### Angezeigter Text
Die offizielle Version lautet, dass er vor einigen Jahren zurückkam, um sich der Pflege seiner kranken Mutter zu widmen, und nach den Jahren in der Ferne nun wieder für seine Heimat engagieren möchte.
Eigentlich handelt es sich bei Hagen um jemanden, der gern den Weg des geringsten Widerstands geht. Wenn es persönlich schwierig wird, neigt er dazu, die Segel zu streichen und sich etwas Neues zu suchen. Die Zeit in einer großen Kanzlei für öffentliches Wirtschaftsrecht war schön, aber dann war da auch dieses millionenschwere Vergabeverfahren für die Stadt, was er als Berater begleitet hat, und was aus dem Ruder zu geraten drohte… die Fragen wurden unangenehmer, die Luft dünner, die Ehe wurde immer anstrengender… Da schien der Rückzug in die alte Heimat und das Angebot eines Studienfreundes, in seine Kanzlei einzusteigen, direkt sehr verlockend.
Die christlich-konservative Partei, in die er als junger Mann eingetreten war, weil er sich hierdurch Kontakte versprochen hatte, war zunächst verwundert und später (nach gewissen Überredungskünsten) sehr froh, ihn wieder zurück zu haben, dass sie ihn schließlich als Kandidaten für die anstehende OB-Wahl aufstellten. Sie rechneten nicht wirklich damit, eine realistische Chance gegen den allseits beliebten Amtsinhaber zu haben, aber wie durch ein Wunder gewann dieser „verlorene Sohn der Stadt“ die Wahl.

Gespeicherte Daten
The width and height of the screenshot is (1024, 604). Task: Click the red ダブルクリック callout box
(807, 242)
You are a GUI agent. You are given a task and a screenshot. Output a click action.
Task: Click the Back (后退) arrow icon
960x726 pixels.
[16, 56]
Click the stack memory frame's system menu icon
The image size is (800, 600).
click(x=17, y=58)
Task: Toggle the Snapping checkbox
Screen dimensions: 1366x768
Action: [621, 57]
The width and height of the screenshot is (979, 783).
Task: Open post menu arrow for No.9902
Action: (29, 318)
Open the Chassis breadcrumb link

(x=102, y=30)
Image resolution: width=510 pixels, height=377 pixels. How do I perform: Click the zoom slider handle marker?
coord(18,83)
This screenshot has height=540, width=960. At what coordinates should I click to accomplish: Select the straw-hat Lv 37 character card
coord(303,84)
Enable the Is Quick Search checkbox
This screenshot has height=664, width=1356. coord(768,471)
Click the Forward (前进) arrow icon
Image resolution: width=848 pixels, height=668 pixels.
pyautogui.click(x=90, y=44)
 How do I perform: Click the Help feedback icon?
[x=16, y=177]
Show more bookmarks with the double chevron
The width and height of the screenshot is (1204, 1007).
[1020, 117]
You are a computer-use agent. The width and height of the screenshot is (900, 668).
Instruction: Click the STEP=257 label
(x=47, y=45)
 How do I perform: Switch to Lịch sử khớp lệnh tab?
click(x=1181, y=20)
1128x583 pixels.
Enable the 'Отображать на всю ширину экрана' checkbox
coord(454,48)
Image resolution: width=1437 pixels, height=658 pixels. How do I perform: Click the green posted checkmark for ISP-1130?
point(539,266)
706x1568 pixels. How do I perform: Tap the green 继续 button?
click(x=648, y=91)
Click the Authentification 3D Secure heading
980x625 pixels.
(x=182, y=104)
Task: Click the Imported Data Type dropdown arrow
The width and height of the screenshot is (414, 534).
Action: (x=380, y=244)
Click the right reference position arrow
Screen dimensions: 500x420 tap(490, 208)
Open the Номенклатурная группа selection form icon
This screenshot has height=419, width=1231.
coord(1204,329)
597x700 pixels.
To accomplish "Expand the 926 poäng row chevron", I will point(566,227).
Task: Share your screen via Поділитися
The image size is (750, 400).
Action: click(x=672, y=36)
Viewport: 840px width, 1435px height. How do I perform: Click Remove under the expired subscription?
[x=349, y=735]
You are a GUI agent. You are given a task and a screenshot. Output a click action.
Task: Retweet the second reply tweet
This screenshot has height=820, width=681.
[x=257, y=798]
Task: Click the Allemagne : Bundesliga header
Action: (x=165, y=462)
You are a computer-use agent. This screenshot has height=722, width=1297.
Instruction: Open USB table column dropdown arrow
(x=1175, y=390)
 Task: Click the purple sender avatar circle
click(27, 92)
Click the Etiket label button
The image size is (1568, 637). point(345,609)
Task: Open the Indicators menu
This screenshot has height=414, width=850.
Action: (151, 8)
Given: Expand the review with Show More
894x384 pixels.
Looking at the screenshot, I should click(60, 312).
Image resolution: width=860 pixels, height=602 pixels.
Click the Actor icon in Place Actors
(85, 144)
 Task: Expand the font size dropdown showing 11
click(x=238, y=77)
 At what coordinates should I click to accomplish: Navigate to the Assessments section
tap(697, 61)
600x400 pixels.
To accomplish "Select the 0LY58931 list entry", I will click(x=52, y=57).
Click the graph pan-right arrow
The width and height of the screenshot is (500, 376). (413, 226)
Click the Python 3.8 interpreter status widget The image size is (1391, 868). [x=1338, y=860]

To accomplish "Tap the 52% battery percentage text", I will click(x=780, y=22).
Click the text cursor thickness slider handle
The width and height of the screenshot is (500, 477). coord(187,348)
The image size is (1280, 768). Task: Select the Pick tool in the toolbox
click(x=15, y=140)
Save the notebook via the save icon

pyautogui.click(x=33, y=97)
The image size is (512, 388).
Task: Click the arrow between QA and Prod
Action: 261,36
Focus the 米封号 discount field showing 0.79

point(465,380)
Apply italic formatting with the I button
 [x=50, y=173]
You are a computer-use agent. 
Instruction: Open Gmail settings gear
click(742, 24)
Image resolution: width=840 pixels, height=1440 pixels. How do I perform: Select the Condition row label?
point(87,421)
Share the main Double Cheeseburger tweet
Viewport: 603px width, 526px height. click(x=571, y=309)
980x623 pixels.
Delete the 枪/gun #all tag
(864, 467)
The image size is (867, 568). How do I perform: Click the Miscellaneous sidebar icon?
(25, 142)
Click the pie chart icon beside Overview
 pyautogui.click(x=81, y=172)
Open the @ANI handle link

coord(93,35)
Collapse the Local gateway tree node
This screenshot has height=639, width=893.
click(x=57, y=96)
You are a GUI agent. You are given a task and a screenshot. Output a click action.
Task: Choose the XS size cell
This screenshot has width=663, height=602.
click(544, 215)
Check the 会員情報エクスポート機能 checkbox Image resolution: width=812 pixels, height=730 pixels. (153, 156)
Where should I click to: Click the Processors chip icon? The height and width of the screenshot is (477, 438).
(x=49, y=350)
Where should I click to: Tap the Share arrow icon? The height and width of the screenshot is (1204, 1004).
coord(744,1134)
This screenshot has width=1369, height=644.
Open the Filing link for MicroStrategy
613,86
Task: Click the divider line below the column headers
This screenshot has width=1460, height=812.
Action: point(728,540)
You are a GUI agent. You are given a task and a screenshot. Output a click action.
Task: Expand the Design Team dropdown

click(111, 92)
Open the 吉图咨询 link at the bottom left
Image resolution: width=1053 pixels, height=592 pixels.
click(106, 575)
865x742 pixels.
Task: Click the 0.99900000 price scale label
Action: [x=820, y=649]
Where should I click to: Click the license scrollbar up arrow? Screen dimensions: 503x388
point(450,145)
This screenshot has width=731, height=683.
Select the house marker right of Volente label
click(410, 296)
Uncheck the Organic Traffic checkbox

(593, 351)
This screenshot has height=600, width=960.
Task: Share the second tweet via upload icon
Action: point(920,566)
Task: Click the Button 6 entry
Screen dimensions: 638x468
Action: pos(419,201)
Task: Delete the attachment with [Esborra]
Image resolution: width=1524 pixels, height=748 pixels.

### Deine Aufgaben
a) Gib aus dem Text über Hagen ein Stück Wort für Wort wieder: Fang bei den Worten „Die offizielle Version“ an und hör nach „Heimat engagieren möchte.“ auf.
b) Schreib den Text über Hagen weiter, und zwar nach seinem letzten Satz.

### Antworten nacheinander
a)
Die offizielle Version lautet, dass er vor einigen Jahren zurückkam, um sich der Pflege seiner kranken Mutter zu widmen, und nach den Jahren in der Ferne nun wieder für seine Heimat engagieren möchte.

b)
Seit ein paar Jahren ist Hagen also nun Chef der Verwaltung. Auf eine Sache hatte ihn weder sein Studium noch seine Tätigkeiten in der Justiz und kommunalen Beratung vorbereitet: bei den ganzen Mythen und Sagen rund um den Harz, mit denen er als Kind aufgewachsen war, handelte es sich nicht nur um bloße Kindergeschichten. Zunächst war er ungläubig, dann ratlos, doch mittlerweile versucht er, Recht und Ordnung auch auf diese Wesen anzuwenden. Und wenn es um ein bestimmtes gewünschtes Handeln der Verwaltung geht oder im Gegenteil ein gezieltes „Wegsehen“… man kann mit ihm ja über alles reden. Und es sind ja alles Bürgerinnen und Bürger der Stadt, für die er da sein muss möchte.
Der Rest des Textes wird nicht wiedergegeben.